### Set problem 1
Please copy word for word the entries from the line that contains "Select the Decimate command" through the line that contains "pos(40,189)", including both of those lines.
********
Blackwater on BLACKWATER

Bwn_mini In its weekly newsletter, Blackwater USA today published a scathing review of BLACKWATER by Jeremy Scahill.  It's already being pounced on in the blogosphere, but, just as I'll defend their right to defend themselves in combat by whatever means necessary, they have an ever greater right to defend themselves in the blogosphere.  And given what aggressive tactics BW is known for, up to this point at least, they're fighting like gentlemen.

Unfortunately, the review is very one-sided, which surprises me since it's not directly coming from BW, but from former journalist and author Lewis Perdue.   He's also the guy who unsuccessfully sued Dan Brown for plagiarism.  (I'll add the disclaimer that Lew and I are buddies from having once suffered together on a committee-from-hell that I chaired for a national writers' organization.)  The obvious bias in the review, unfortunately, gives it the same flaw as Scahill's book.  Both deserve a wide audience and have strengths, but they're both about as fair and balanced as Fox News--as in trying to balance things by being unfair and unbalanced when it comes to the other side.

Lew missed the strength of the book--its meticulous research using FOIA-ed documents and its piecing together of a little known story.  It is well documented and the lack of attributions he cites are trivial.  And, as I've written here over the past few weeks, for this reason alone BLACKWATER deserves to be read.

However, Lew is absolutely on the mark when it comes to the portrayal of the men and women who work for Blackwater and the company's leadership.  The polemics are thick, but, as someone who cut their teeth reading commie documents in the original German and Russian, I have a high immunity to propaganda and gloss over it, because there is real value underlying it that you won't get unless you stomach the jargon.

Since Blackwater USA has not yet posted the newsletter on its website, here it is:

 

A cheap shot at hired guns
Blackwater
By Jeremy Scahill
Reviewed by Lewis Perdue
This book aspires to be the definitive investigation into the growth of one of the largest private military firms in the world and an exhaustive catalog of its sins, especially as a tool for Bush Administration policy. It isn't.

Rather it's a cobbled-together amalgam of the author's previously published articles, plus rehashed pieces by other "progressive" journalists, all embedded in a slurry of unattributed sources and one-sided quotations of politicos with an axe to grind. As such the book, subtitled, The Rise of the World's Most Powerful Mercenary Army, fails miserably as anything other than a moveon.org playbook for the 2008 presidential campaigns.

Instead of solid investigative reporting and a steady march of organized facts from multiple credible sources, this book offers layers of innuendo cast in obviously biased language. There are no smoking guns here or even warm barrels, just 452 pages of poorly documented, mind-numbing minutiae wandering about in search of significance and lacking in overall coherence.

Blackwater was formed in 1997 to help train military and law enforcement personnel. Author Scahill early on attempts to indict the company for incompetence, or worse, by reconstructing the final days of the four Blackwater employees who were ambushed, burned and hung from a bridge in Fallujah, Iraq. The indictment fails. And Scahill's cartoonish descriptions of the men makes them into bumbling buffoons rather than offering the reader a moving sense of tragedy and men betrayed.
********
### Set problem 2
According to the post on the Blackwater book review, who wrote the review that Blackwater USA published in its weekly newsletter?
********
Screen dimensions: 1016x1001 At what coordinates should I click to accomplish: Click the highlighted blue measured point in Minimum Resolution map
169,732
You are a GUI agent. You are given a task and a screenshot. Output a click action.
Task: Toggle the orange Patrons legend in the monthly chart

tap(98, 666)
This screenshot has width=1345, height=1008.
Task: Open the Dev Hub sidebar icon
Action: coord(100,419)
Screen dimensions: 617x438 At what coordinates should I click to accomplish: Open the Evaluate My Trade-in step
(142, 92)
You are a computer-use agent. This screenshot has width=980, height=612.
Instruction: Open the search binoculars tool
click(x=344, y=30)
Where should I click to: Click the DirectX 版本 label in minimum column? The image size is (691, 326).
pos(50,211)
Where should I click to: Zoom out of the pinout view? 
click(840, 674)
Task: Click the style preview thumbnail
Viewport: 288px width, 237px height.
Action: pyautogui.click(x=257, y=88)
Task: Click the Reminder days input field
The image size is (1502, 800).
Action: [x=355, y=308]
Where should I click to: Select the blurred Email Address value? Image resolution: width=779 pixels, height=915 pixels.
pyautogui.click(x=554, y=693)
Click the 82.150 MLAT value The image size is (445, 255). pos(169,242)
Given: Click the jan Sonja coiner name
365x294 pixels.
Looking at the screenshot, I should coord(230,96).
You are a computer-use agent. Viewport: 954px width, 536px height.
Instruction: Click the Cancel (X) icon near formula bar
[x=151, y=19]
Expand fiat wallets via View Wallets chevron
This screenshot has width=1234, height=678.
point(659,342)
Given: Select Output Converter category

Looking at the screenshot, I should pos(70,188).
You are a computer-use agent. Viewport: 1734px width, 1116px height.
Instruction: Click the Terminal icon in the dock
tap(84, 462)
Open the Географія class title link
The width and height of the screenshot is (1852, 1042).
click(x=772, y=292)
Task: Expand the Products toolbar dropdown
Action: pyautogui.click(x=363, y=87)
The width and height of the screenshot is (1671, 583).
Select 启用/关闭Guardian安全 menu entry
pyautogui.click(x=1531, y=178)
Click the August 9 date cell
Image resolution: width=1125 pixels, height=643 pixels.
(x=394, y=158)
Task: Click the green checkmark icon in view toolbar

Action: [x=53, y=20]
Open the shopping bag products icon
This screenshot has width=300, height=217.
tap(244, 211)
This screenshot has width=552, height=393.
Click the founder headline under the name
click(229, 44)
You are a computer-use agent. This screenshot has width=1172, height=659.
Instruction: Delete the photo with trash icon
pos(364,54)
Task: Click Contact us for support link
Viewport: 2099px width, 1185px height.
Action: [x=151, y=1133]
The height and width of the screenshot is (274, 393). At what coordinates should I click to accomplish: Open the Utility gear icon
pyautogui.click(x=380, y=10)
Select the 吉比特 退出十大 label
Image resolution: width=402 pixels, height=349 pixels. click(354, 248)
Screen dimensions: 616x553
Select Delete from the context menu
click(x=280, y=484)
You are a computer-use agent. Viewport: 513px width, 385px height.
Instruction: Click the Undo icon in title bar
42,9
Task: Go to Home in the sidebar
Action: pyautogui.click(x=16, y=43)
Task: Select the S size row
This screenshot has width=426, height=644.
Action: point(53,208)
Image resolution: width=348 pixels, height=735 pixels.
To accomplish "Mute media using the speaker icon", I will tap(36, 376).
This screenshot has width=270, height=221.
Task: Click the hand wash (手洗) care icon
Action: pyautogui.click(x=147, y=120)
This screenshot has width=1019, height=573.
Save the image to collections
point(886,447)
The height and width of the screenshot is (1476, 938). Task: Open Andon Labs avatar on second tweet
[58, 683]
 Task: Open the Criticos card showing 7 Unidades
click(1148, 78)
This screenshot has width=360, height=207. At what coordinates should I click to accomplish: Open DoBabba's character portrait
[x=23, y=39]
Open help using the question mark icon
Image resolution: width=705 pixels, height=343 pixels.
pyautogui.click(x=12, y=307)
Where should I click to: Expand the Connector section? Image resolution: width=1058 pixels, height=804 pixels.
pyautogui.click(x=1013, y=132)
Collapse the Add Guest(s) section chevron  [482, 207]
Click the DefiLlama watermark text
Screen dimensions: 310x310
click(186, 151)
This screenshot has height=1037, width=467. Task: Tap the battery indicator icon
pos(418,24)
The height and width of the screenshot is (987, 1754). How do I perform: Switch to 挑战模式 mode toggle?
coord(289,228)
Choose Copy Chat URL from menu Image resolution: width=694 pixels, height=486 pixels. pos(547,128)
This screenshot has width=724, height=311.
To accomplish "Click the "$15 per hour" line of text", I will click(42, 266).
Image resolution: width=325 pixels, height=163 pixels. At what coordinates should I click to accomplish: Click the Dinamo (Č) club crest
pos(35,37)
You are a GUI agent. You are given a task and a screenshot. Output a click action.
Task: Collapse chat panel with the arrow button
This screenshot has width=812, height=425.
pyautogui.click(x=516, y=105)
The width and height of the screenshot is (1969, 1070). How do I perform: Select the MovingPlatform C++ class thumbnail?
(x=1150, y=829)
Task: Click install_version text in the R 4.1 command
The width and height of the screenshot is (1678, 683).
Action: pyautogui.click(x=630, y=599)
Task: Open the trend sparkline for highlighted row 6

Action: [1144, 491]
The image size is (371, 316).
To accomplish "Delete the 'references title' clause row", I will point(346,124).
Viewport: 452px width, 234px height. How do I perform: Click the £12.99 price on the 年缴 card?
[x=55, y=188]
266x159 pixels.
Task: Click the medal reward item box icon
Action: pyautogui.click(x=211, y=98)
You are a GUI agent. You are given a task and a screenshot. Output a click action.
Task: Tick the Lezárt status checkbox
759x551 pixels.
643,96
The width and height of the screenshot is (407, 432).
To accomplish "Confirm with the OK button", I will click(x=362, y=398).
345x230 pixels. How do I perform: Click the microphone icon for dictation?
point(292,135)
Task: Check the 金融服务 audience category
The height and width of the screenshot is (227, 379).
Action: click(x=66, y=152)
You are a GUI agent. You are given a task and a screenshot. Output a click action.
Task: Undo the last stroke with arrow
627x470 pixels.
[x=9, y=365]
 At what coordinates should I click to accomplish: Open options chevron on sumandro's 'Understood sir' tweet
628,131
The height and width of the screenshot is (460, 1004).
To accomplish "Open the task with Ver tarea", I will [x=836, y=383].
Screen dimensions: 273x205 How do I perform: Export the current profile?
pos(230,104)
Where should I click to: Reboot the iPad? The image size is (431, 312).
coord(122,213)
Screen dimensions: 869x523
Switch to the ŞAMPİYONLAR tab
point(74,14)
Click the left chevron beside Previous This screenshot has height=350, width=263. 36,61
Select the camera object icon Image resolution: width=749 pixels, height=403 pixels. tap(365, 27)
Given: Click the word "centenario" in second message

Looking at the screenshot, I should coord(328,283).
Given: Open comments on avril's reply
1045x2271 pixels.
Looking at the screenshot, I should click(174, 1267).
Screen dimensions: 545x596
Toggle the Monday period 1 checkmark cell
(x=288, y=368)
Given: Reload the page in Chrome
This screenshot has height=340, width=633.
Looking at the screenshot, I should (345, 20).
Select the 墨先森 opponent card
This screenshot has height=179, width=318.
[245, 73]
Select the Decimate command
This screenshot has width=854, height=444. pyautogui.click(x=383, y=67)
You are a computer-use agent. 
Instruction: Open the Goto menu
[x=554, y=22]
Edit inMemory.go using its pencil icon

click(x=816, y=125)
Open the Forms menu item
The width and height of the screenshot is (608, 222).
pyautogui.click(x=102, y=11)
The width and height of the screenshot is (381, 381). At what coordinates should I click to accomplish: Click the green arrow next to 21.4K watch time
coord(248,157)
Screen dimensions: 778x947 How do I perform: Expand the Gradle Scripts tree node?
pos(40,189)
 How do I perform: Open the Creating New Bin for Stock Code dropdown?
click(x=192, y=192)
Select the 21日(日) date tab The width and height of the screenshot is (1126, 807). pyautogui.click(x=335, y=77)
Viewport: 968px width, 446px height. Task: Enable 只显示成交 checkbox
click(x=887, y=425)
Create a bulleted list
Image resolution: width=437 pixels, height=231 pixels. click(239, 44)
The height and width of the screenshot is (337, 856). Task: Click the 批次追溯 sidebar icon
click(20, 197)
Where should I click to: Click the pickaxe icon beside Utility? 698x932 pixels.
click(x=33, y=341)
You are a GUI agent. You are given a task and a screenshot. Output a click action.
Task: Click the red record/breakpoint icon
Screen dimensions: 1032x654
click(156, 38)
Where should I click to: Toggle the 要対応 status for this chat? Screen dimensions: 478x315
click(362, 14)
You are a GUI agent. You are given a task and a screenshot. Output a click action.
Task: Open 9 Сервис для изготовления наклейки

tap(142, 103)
********
### Exercise response 1
Select the Decimate command
This screenshot has width=854, height=444. pyautogui.click(x=383, y=67)
You are a computer-use agent. 
Instruction: Open the Goto menu
[x=554, y=22]
Edit inMemory.go using its pencil icon

click(x=816, y=125)
Open the Forms menu item
The width and height of the screenshot is (608, 222).
pyautogui.click(x=102, y=11)
The width and height of the screenshot is (381, 381). At what coordinates should I click to accomplish: Click the green arrow next to 21.4K watch time
coord(248,157)
Screen dimensions: 778x947 How do I perform: Expand the Gradle Scripts tree node?
pos(40,189)

### Exercise response 2
Lewis Perdue